- West in 2009 at home in Westport, Massachusetts
- Born: Joseph Thomas West III November 22, 1939 Bronxville, New York, U.S.
- Died: May 19, 2011 (aged 71) Westport, Massachusetts, U.S.
- Education: Amherst College, B.A. 1962
- Spouses: Elizabeth Cohon ​ ​(m. 1965; div. 1994)​; Cindy Woodward ​ ​(m. 2001; div. 2011)​;
- Children: 2, including Jessamyn West

= Tom West =

American computer hardware engineer

Joseph Thomas West III (November 22, 1939 – May 19, 2011) was an American technologist.

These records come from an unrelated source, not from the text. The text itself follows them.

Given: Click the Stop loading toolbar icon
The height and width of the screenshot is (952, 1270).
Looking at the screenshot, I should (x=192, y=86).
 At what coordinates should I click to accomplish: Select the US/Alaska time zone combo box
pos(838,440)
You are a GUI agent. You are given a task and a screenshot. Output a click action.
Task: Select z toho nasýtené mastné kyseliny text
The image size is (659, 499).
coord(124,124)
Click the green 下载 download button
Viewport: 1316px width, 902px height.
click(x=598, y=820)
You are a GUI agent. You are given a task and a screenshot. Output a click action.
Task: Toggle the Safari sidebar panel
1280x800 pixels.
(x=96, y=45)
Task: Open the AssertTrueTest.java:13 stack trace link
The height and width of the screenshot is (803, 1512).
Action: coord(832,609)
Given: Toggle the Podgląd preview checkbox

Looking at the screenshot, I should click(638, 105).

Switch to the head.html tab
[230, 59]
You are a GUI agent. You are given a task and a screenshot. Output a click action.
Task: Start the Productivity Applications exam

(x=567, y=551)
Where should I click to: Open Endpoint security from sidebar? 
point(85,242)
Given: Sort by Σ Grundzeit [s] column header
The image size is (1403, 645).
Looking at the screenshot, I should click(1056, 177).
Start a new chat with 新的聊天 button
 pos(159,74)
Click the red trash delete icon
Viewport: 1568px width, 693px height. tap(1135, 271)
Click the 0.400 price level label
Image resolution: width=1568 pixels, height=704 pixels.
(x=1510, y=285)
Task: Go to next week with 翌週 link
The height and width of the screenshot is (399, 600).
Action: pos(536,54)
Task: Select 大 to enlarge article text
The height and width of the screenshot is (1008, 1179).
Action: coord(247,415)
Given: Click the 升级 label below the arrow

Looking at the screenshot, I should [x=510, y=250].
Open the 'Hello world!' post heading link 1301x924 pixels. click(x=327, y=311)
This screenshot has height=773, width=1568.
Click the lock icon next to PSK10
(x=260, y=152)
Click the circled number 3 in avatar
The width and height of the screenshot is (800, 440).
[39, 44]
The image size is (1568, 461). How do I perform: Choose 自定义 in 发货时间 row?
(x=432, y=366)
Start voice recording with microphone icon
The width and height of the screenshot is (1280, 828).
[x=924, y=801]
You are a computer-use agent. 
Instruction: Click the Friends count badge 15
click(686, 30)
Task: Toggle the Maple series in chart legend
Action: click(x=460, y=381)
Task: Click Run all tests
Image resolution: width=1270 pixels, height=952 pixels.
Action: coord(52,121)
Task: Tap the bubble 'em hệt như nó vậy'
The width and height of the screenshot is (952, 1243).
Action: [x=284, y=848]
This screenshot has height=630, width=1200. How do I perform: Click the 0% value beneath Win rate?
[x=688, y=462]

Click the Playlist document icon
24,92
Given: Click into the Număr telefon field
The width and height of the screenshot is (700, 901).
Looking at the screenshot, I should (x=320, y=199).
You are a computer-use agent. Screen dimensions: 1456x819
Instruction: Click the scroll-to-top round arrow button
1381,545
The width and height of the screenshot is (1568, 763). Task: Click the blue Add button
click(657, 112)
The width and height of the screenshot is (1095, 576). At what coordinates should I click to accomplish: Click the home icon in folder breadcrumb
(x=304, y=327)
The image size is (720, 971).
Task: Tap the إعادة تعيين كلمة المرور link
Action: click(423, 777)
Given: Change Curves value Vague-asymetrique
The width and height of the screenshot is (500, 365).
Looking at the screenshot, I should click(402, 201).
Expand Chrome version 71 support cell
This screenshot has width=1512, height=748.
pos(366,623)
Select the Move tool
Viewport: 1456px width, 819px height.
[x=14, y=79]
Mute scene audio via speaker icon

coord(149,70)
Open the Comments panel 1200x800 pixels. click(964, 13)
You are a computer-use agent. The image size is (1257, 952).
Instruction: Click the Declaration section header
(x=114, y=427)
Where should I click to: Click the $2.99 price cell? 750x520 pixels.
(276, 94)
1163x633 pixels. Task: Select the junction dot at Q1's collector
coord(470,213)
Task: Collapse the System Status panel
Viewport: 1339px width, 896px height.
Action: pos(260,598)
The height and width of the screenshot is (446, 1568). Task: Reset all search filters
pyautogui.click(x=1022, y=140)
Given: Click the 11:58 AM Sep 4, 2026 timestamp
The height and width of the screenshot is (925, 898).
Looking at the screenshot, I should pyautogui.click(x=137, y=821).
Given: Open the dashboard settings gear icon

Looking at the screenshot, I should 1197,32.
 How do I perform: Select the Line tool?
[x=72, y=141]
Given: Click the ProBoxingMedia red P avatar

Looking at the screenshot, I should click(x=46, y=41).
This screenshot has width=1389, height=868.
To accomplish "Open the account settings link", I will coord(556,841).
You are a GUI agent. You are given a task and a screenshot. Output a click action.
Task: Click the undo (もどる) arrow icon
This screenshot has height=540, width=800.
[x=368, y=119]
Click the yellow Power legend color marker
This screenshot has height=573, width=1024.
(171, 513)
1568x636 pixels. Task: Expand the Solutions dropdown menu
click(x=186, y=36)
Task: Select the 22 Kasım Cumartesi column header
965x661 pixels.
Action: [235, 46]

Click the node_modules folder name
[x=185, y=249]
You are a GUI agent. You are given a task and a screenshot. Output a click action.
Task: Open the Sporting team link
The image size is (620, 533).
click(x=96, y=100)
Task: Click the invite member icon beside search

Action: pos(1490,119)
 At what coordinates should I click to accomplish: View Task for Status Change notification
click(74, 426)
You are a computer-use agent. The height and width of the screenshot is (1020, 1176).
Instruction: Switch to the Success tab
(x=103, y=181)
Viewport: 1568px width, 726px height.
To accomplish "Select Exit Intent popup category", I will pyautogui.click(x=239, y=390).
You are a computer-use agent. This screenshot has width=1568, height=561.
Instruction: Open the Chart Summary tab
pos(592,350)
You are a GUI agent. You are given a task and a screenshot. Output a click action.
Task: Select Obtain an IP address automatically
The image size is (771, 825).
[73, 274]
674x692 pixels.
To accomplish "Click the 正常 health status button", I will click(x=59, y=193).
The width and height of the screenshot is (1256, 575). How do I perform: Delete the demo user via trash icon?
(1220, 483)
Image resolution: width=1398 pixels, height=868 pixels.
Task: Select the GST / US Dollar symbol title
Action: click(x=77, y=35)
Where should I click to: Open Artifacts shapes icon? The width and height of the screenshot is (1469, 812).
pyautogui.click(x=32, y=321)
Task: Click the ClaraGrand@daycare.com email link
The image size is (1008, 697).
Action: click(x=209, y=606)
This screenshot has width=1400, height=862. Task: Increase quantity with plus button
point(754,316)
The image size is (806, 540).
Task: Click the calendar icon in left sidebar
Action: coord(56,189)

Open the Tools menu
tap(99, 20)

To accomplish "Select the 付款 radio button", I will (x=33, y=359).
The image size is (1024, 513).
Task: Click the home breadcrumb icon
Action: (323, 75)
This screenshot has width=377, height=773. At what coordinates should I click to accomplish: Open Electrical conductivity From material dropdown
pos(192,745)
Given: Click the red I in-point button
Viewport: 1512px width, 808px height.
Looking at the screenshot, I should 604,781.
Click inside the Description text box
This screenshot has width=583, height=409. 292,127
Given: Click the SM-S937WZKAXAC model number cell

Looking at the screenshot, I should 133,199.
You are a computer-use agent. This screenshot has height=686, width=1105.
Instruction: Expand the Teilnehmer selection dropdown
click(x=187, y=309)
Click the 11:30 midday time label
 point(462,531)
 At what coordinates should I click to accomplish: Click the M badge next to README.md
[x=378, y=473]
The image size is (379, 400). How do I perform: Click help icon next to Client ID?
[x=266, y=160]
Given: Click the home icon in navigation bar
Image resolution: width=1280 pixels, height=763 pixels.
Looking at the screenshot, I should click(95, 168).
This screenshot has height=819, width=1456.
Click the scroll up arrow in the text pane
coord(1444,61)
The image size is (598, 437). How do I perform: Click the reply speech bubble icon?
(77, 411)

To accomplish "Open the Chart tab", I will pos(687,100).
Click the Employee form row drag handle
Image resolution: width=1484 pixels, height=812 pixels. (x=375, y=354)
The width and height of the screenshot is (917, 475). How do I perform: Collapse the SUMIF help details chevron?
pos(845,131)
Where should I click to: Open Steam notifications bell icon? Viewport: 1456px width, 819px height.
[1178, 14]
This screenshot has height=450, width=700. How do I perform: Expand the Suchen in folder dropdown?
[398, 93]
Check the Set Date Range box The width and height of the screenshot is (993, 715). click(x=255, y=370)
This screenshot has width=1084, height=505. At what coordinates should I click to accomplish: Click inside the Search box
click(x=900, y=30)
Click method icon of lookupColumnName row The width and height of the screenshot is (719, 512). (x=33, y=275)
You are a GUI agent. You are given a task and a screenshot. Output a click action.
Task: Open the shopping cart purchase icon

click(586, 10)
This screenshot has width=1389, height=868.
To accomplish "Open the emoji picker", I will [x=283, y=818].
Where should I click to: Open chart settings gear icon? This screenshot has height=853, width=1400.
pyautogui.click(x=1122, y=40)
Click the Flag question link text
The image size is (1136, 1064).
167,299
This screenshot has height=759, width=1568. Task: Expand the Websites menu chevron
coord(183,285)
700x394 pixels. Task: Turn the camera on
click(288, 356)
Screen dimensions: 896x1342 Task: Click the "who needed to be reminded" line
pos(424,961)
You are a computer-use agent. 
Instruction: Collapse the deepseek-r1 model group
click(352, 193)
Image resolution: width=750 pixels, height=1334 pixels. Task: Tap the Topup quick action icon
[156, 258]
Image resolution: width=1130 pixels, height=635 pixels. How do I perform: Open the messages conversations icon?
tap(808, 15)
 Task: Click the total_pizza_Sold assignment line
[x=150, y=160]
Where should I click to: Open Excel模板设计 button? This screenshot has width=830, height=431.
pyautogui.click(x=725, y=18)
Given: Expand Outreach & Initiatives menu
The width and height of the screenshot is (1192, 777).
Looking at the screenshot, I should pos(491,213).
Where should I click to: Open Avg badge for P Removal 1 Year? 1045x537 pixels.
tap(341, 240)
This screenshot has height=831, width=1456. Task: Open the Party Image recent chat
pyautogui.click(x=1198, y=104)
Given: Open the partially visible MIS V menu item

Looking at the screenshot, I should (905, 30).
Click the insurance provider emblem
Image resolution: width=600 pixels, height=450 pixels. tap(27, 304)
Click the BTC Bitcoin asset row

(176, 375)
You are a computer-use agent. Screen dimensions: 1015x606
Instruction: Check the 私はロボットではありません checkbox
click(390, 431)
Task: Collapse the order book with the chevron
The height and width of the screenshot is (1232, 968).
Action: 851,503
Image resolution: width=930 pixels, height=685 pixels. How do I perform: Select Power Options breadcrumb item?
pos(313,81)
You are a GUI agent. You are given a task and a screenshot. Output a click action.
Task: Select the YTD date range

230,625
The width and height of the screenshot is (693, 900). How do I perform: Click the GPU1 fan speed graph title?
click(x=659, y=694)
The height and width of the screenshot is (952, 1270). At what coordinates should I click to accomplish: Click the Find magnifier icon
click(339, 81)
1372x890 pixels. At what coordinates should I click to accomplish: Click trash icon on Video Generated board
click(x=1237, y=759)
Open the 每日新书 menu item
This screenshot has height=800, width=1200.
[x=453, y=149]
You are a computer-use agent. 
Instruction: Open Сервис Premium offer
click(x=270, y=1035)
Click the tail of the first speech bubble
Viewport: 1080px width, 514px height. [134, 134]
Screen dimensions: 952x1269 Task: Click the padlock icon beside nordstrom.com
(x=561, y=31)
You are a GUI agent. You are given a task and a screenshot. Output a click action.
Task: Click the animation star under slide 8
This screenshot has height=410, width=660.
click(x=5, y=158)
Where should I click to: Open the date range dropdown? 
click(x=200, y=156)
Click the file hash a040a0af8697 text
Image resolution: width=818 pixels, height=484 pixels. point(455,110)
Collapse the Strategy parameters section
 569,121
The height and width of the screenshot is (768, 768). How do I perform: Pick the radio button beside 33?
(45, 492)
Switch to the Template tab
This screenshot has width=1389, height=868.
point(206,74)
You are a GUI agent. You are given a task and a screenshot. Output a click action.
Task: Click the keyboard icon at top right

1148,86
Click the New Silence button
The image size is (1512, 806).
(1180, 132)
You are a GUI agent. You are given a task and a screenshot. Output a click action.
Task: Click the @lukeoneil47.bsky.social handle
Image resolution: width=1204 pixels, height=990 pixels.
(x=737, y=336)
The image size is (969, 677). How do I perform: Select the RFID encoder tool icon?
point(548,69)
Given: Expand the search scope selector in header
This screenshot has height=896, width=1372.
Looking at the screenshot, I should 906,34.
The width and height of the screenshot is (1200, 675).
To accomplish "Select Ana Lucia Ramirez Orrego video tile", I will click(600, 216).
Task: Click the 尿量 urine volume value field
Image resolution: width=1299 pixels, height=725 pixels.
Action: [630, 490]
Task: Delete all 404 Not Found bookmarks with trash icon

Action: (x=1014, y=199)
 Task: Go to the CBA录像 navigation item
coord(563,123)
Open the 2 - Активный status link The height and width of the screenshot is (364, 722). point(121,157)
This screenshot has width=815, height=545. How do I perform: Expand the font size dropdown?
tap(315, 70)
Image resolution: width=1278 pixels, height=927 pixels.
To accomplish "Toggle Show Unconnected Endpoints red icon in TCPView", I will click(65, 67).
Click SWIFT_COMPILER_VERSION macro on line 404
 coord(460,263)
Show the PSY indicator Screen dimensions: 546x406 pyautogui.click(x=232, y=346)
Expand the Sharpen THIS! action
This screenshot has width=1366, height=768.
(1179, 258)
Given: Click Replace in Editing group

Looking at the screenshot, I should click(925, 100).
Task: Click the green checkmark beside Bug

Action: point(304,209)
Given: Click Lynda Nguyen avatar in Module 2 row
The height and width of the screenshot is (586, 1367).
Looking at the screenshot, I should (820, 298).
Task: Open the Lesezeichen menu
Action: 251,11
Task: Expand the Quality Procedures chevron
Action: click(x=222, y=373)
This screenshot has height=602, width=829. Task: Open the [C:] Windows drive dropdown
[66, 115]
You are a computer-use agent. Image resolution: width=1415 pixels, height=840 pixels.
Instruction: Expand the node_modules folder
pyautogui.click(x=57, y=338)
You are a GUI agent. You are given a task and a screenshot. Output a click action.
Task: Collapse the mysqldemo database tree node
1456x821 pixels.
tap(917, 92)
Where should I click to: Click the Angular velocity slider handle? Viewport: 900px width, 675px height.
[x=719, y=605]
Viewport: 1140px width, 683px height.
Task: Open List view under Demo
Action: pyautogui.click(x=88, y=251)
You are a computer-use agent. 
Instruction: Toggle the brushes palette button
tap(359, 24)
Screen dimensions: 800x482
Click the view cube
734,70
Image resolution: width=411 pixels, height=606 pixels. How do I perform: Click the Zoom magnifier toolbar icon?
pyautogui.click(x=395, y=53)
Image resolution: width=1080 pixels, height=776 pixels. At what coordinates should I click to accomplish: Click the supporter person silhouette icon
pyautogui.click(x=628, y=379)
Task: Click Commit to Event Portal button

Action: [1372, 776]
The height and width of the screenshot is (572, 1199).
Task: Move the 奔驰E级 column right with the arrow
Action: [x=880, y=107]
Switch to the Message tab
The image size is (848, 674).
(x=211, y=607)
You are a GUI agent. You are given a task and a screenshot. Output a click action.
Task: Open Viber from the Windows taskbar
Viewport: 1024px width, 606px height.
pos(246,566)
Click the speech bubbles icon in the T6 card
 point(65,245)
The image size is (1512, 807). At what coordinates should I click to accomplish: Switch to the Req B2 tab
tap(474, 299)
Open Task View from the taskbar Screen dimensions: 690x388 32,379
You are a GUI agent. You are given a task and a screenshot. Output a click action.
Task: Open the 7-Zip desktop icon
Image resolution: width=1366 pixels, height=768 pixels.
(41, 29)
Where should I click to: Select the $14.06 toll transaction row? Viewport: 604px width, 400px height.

He is notable for being the protagonist in the Pulitzer Prize winning non-fiction book The Soul of a New Machine.

==Career==
West began his career in computer design at RCA, after seven years at the Smithsonian Astrophysical Observatory, a job he received right out of college. He started working for Data General in 1974. He became the head of Data General's Eclipse group and then became the lead on the Eagle project, building a machine officially named the Eclipse MV/8000. After the publication of Soul of a New Machine, West was sent to Japan by Data General where he helped design DG-1, the first full-screen laptop. His last project in 1996, a thin Web server, was intended to be an internet-ready machine. West retired as Chief Technologist in 1998.

==Personal life==
West was married to Elizabeth (Cohon) West in 1965; they divorced in 1994. The couple had two daughters, Katherine West and librarian Jessamyn West. West married Cindy Woodward (his former assistant at Data General) in 2001; the couple divorced in 2011. West died at the age of 71 in his Westport, Massachusetts, home of an apparent heart attack. His nephew, Christopher Schwarz, is a former editor of Popular Woodworking magazine, author of The Anarchist's Toolchest, and co-founder of Lost Art Press; West's death prompted Schwarz to "leave the magazine and do my own thing".